### Goal
Rewrite the entries starting at the line containing "At what coordinates" and ending at the line containing "tap(872, 648)", changing "thumbnail" to "preview image" and keeping everything else the same. Return only those lines.

### Exercise data
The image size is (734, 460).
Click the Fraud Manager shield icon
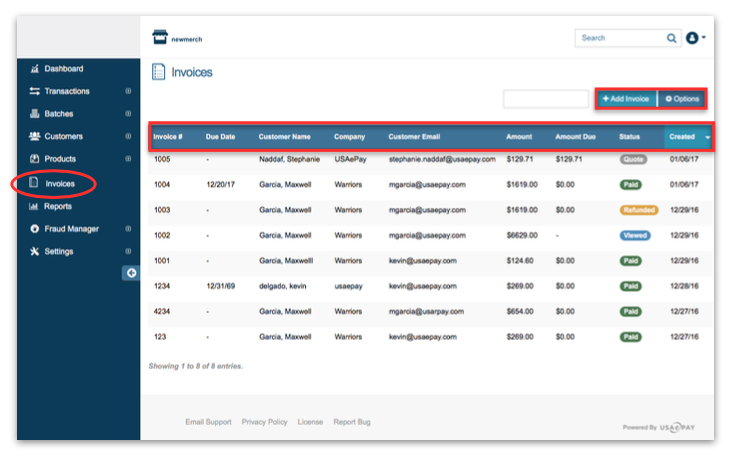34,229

---

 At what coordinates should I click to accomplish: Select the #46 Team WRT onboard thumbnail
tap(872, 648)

### The completed task
 At what coordinates should I click to accomplish: Select the #46 Team WRT onboard preview image
tap(872, 648)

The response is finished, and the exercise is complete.